• [Goals]
a – In the scikit-learn notes, reproduce word for word the passage that begins at the words "Collection of algorithms" and ends after the words "in different orders.".
b – In the scikit-learn notes, which two classes does the custom transformer example inherit from?
c – Pick up the scikit-learn notes after their last line and keep writing them.

• [Text extract]
# Scikit Learn (`sklearn`)

Collection of algorithms for Data Science with unified interface

- [Homepage](https://scikit-learn.org/stable/index.html)

This notebook is based on the available [tutorials](https://scikit-learn.org/stable/tutorial/index.html) which are interesting to read, but 
unfortunately note based on executable notebooks.

## Contents

Reordered [User Guide](https://scikit-learn.org/stable/user_guide.html)

> The User Guide is an overall reference which can be followed in different orders.

- [preprocessing data](https://scikit-learn.org/stable/data_transforms.html): `sklearn.impute`, `sklearn.preprocessing`
- [model selection (incl. metrics)](https://scikit-learn.org/stable/model_selection.html): `sklearn.model_selection`
- [Pipeline](https://scikit-learn.org/stable/data_transforms.html): `sklearn.pipeline`

In [None]:
from sklearn.pipeline import Pipeline 
from sklearn.preprocessing import StandardScaler
from sklearn.preprocessing import OneHotEncoder
from sklearn.preprocessing import OrdinalEncoder
from sklearn.impute import SimpleImputer
from sklearn.model_selection import StratifiedShuffleSplit
from sklearn.model_selection import train_test_split
from sklearn.model_selection import cross_val_score
from sklearn.model_selection import GridSearchCV
from sklearn.model_selection import RandomizedSearchCV
from sklearn.compose import ColumnTransformer

from sklearn.metrics import mean_squared_error

from sklearn.ensemble import RandomForestRegressor
from sklearn.linear_model import LinearRegression
from sklearn.tree import DecisionTreeRegressor

### Ressources

- [Glossary](https://scikit-learn.org/stable/glossary.html#glossary)
- [examples](https://github.com/scikit-learn/scikit-learn/tree/master/examples)
- [API design for machine learning software: experiences from the scikit-learn project](https://arxiv.org/abs/1309.0238)
- [Géron, Aurelion (2019): Hands on Machine Learning ith Scikit-Learn, Keras and TensorFlow, Vol. 2, Ch. 1- 9](https://github.com/ageron/handson-ml2)

In [None]:
# import sklearn.base
# sklearn.base??

In [None]:
from sklearn.base import BaseEstimator, TransformerMixin

class CustomTransformer(BaseEstimator, TransformerMixin): 
    """Don't use this. This is an example."""
    def __init__(self, my_bias=0): # no *args or **kargs
        """Add a bias/ intercept"""
        self.my_argument = my_argument
    def fit(self, X, y=None): 
        return self # nothing else to do
    def transform(self, X):
        return np.c_[X, 0]

## Scikit Learn API main principles
> Géron (2019): 64f. and [scikit-learn-paper](https://arxiv.org/abs/1309.0238)


#### Consistency
- `Estimators`: Interface for building and fitting models
    - `fit` method returns fitted models
    - supervised: `fit(X_train, y_train)`
    - unsupervised: `fit(X_train)`
    - factory to produce model objects
- `Predictors(Estimator)`: Interface for making predictions
    - `fit`, `predict` and `score`
    - supervised and unsupervised: `predict(X_test)`
    - performance assessment: `score` (the higher, the better)

• [Collected data]
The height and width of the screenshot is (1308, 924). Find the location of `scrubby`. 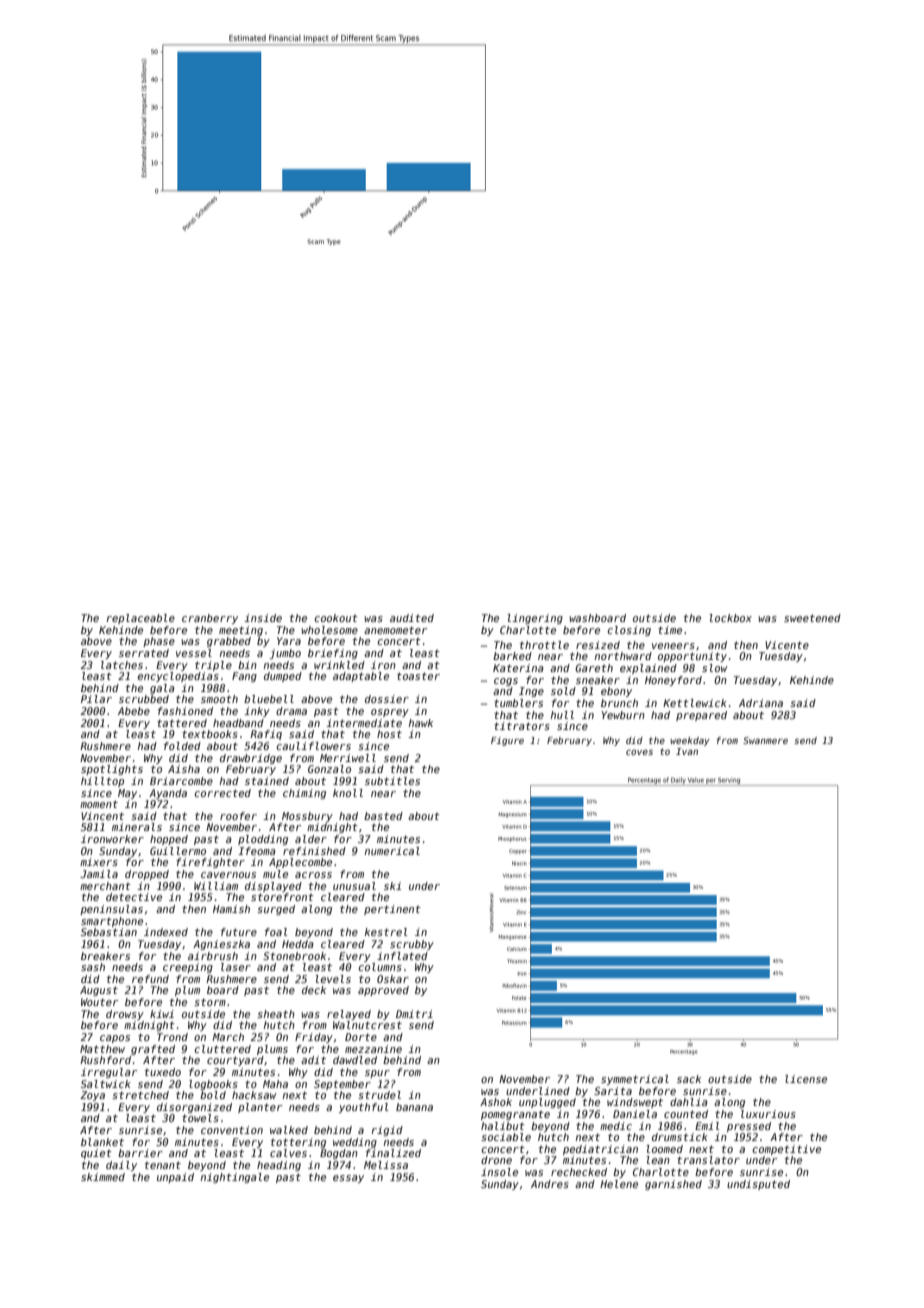

scrubby is located at coordinates (412, 945).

• [Responses]
a –
Collection of algorithms for Data Science with unified interface

- [Homepage](https://scikit-learn.org/stable/index.html)

This notebook is based on the available [tutorials](https://scikit-learn.org/stable/tutorial/index.html) which are interesting to read, but 
unfortunately note based on executable notebooks.

## Contents

Reordered [User Guide](https://scikit-learn.org/stable/user_guide.html)

> The User Guide is an overall reference which can be followed in different orders.

b – BaseEstimator and TransformerMixin

c –
    - clustering: `fit_predict` exists
    - extends `Estimator`
- `Transformers(Estimator)`: Interface for converting data
    - `fit`, `transform`, and `fit_transform`
    - extends `Estimator`

    
> Transformer which is also a predictor? Where is the difference between transform and predict?

#### Composition  
- `Pipeline` objects from a sequence of `Transformers` and a optinally a final `Predictor`
- `FeatureUnion` objects for a two or more `Pipeline`s in parallel, yielding concatenated outputs.

#### Inspection
- learned `features_` have a underscore suffix `_`

#### Sensible defaults
 - get your first models running quickly
 - sensible defaults for construction of `Estimators`

> Side Note: "A _hyperparameter_ is a parameter of a learning algorithm (not of the model).   
> As such, it is not affected by the learning algorithm itself;   
> it must be set prior to training and remains constant during training." (Géron 2019: 29)  
> Constructor parameters of scikit-learn objects are hyperparameters

### Website

In [None]:
from IPython.display import HTML, IFrame, display

display(IFrame(src='https://scikit-learn.org', width=1024, height=1024, metadata=None))

## Adapted Machine Learning Tutorial

## Classifiers
> We won't discuss what each classifier do, although this is important to know 
> in order to trust and assess the model predictions.
- general design of classifiers
- 

## Cross-Validation example

- meta-estimators `GridSearchCV` and `RandomizedSearchCV`
- `best_estimator_` attribute

- [Diabetes example](https://scikit-learn.org/stable/auto_examples/exercises/plot_cv_diabetes.html#sphx-glr-auto-examples-exercises-plot-cv-diabetes-py)

## Easy exercise: Image Classification 

Run [image-classification example](https://github.com/scikit-learn/scikit-learn/tree/master/examples/classification) and exchange the classifier.

## Extended exercise: automated stratified Cross-Valdiation 
Goals:
- Understanding documentation of [`cross_validate`](https://scikit-learn.org/stable/modules/generated/sklearn.model_selection.cross_validate.html#sklearn.model_selection.cross_validate) function
- apply stratified KFold data splitting for imbalanced data

Using Stratified Splitting is default for [`cross_validate`](https://scikit-learn.org/stable/modules/generated/sklearn.model_selection.cross_validate.html#sklearn.model_selection.cross_validate).

In [None]:
from sklearn.model_selection import StratifiedKFold
cv_results = {}
for key, clf in clf_dict.items(): 
    cv_results[key] = cross_validate(clf, X, y=target, groups=target, cv=StratifiedKFold(5), scoring=scoring)
    cv_results[key]['num_feat'] = X.shape[-1]

## Case Study: Age-prediction
> Thanks for [Sam Bradley](https://www.dtu.dk/english/service/phonebook/person?id=145074&cpid=266426&tab=0)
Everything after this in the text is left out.